Poster Poster Program Therapy Physics

Intra-Fractional Respiratory Motion-Synchronized Internal Deformation Vector Field Estimation

Abstract
Purpose

To advance sparse-information constrained respiratory modeling toward an information-augmentation driven paradigm by incorporating data augmentation, multimodality guidance, prior-informed representation, and improved optimization pipelines.

Methods

We introduce a patient-specific motion-modeling framework for internal deformation reconstruction. To enhance respiratory-phase diversity and variability characterization, a multi-stage data augmentation pipeline integrates PCA-based motion characterization, static velocity field(SVF) interpolation, setup error simulation, and variational autoencoder(VAE)-based generation, which i) effectively expands temporal-phases, ii) incorporates irregular respiratory variabilities, and iii) preserves diffeomorphism and physical plausibility. Instead of direct image synthesizing/structural tracking, we estimate intermediate DVFs to mitigate image blurring, which benefits from prior-enhancements of respiratory characteristics captured by PCA-derived DVF-eigenvectors.
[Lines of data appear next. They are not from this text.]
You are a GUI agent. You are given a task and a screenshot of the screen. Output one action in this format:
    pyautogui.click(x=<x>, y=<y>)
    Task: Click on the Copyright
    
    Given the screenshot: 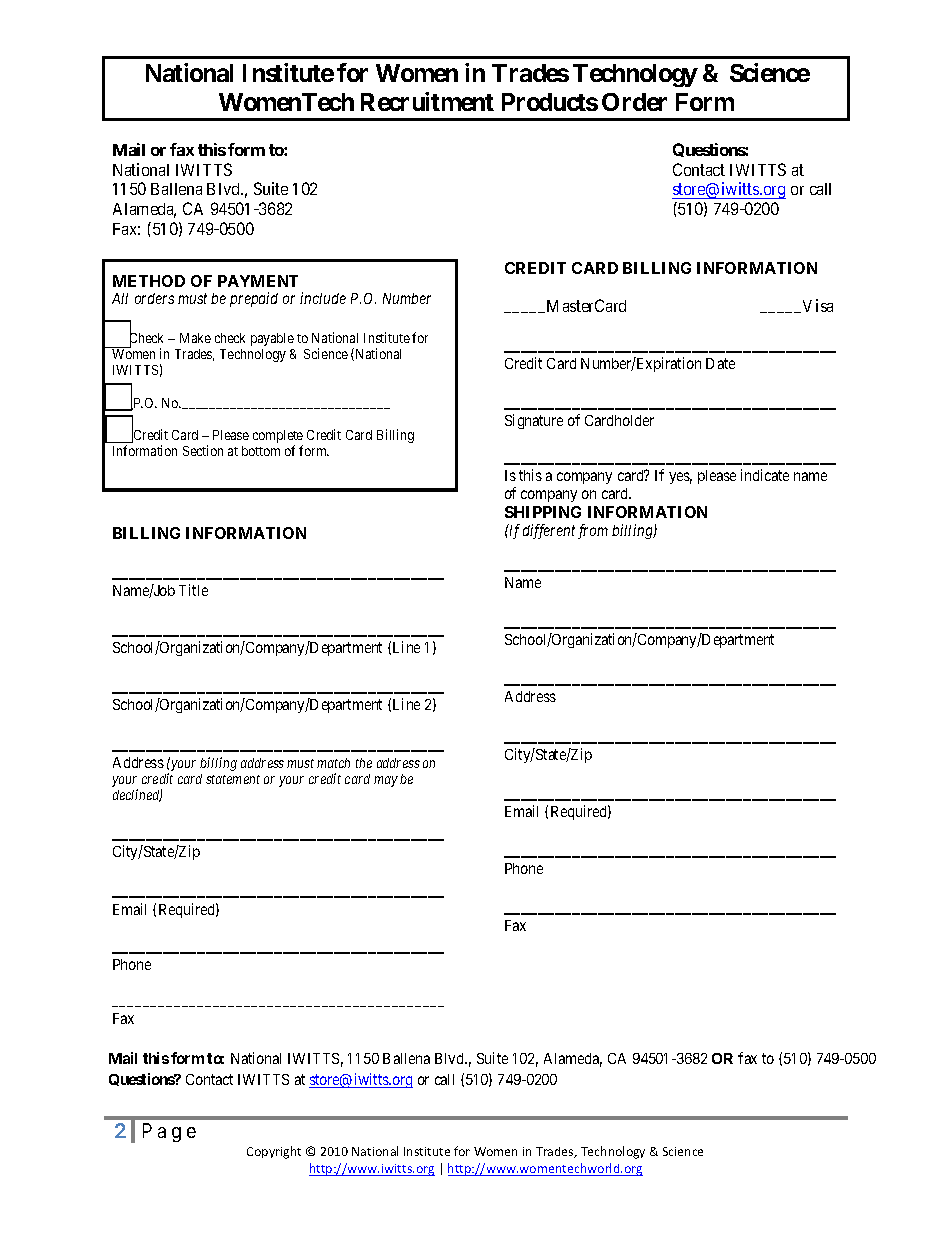 What is the action you would take?
    pyautogui.click(x=274, y=1152)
We also propose cross-domain collaborative optimization to integrate advantages of supervised-and-unsupervised learning by contributing an implicit optimization-loop with cross-domain informing and regularization, which i) enhances modeling adaptabilities to unknown phases through enforcing surrogate consistency, and ii) eliminates impacts of surrogate variations on modeling robustness. We assemble a multi-center, multi-site 4D database enrolling 35 patients—10 prospective and 25 retrospective—undergoing IMRT/IMPT.

Results

We achieved RMSE of 1.337m-1, PSNR of 31.510dB, and SSIM of 0.958 for CT reconstruction, while deviation amplitude of centroid (DCAM) of 0.385/0.310 mm, DSC of 0.958/0.967 and relative volume changes of 20.2%/14.6% for tumor/whole-lungs tracking. Within a IMRT planning scheme (prescribed dose: 60Gy; beam configuration: 0°,40°,80°,120°,160°,200°), no significant differences were observed in voxel-wise dose differences(P=0.04, two-side T-tests), DVH indices (P=0.03 for V20 of whole-lung; P<0.01 for D95 of tumor), global Gamma-passing-rates(P<0.01), dose HI(P=0.02), and CI(P=0.02). No dramatic fluctuations exhibited across full-respiratory-cycle, with standard deviations of 0.122m-1, 0.687dB, and 0.019 for RMSE, PSNR, and SSIM, respectively. High correlation were demonstrated between reconstructed images and ground-truths, with Pearson correlation coefficients of 0.959±0.029(SI), 0.955±0.036(LR), and 0.923±0.039(AP).

Conclusion

Comprehensive multi-center evaluations have substantiated methodological sophistication of our framework, which represents a promising advance toward adaptive respiratory tracking-enhanced precise radiotherapy.